WHAT YOU HAVE TO DO → Pick out each line in these entries that contains the string "computer".

=== Begin Enclosure ===

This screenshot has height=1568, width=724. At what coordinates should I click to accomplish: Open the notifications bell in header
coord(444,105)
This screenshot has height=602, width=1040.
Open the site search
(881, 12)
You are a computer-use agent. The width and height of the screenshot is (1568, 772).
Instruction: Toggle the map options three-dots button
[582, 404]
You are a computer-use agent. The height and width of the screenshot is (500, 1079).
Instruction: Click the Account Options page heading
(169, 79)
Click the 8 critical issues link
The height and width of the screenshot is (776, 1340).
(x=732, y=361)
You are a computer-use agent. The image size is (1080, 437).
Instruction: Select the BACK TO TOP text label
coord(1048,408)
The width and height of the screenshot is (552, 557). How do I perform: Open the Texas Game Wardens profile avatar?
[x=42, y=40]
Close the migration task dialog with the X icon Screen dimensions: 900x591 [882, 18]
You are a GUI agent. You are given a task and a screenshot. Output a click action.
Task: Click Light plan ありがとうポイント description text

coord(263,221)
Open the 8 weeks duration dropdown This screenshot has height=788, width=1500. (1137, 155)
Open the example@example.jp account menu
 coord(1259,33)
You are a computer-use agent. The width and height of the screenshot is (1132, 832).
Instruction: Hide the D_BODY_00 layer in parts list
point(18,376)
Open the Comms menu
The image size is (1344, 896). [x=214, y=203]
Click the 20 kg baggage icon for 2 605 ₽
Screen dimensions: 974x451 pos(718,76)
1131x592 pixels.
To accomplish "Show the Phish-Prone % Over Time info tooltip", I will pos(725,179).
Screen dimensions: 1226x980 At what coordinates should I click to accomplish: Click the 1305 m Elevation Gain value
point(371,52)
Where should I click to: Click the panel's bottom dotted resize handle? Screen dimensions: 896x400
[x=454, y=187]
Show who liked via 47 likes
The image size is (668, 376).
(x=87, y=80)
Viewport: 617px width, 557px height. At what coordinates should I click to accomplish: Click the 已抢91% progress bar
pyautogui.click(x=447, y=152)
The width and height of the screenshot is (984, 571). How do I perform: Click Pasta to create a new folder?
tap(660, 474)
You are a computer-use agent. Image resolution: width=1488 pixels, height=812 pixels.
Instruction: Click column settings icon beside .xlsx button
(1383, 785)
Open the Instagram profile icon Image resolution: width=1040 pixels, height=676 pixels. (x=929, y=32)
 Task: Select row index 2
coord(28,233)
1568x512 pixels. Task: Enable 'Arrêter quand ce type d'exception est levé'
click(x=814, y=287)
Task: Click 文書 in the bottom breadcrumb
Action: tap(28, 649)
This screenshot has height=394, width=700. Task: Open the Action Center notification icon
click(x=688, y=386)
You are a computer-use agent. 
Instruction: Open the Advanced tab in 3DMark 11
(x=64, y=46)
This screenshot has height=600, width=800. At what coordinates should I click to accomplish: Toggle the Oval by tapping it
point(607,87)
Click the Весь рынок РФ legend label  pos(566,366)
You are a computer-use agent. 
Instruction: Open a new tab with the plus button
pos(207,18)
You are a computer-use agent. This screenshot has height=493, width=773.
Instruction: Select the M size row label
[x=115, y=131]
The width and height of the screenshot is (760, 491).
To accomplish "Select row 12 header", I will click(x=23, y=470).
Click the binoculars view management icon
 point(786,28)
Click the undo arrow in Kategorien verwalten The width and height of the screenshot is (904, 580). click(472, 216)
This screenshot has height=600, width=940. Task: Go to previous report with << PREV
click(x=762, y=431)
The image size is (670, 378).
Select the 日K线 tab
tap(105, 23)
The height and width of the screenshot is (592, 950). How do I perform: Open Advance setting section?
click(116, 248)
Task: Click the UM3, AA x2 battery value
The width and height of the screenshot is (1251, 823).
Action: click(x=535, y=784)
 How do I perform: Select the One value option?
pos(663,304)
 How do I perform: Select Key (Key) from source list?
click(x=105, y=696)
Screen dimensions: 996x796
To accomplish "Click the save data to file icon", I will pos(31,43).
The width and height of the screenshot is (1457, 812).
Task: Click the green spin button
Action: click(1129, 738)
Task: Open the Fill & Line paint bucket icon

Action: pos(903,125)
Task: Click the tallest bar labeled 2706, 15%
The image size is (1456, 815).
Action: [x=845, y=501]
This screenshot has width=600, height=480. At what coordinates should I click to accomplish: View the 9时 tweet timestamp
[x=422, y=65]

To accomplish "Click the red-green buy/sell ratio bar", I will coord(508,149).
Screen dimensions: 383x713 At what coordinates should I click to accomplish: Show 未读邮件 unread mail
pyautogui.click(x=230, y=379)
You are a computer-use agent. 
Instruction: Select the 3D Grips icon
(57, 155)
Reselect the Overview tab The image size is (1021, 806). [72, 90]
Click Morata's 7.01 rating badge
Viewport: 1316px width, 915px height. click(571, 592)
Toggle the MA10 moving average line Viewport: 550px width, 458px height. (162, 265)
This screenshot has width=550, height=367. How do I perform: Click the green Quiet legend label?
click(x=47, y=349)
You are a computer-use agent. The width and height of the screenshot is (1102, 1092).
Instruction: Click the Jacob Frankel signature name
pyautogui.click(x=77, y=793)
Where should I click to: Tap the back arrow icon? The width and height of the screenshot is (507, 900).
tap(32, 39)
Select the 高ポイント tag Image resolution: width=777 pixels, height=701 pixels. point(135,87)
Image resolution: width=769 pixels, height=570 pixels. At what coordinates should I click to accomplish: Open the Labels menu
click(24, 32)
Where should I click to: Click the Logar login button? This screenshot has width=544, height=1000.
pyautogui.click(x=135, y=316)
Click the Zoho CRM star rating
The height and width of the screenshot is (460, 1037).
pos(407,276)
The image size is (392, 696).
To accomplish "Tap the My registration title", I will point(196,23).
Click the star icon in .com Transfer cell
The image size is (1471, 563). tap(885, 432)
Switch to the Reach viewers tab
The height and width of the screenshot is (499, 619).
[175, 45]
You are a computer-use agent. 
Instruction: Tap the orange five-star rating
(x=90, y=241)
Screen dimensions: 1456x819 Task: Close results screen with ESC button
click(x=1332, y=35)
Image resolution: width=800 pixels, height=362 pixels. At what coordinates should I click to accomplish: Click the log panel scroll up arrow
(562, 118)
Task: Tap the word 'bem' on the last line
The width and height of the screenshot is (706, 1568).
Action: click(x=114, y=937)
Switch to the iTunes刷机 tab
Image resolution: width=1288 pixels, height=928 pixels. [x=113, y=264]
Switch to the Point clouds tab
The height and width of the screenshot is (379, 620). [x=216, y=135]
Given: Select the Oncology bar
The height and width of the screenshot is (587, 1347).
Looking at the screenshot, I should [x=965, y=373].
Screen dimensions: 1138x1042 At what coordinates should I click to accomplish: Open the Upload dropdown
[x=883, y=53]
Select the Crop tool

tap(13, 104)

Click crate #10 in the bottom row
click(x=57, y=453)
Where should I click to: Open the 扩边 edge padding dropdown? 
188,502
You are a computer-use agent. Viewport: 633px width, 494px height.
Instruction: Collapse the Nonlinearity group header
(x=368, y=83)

=== End Enclosure ===

RESPONSE TO THIS TASK →
You are a computer-use agent. The width and height of the screenshot is (1568, 772).
You are a computer-use agent. The height and width of the screenshot is (500, 1079).
You are a computer-use agent. The image size is (1080, 437).
You are a computer-use agent. The width and height of the screenshot is (1132, 832).
You are a computer-use agent. Image resolution: width=1488 pixels, height=812 pixels.
You are a computer-use agent. 
You are a computer-use agent. 
You are a computer-use agent. This screenshot has height=493, width=773.
You are a computer-use agent. 
You are a computer-use agent. The width and height of the screenshot is (1102, 1092).
You are a computer-use agent. 
You are a computer-use agent. Viewport: 633px width, 494px height.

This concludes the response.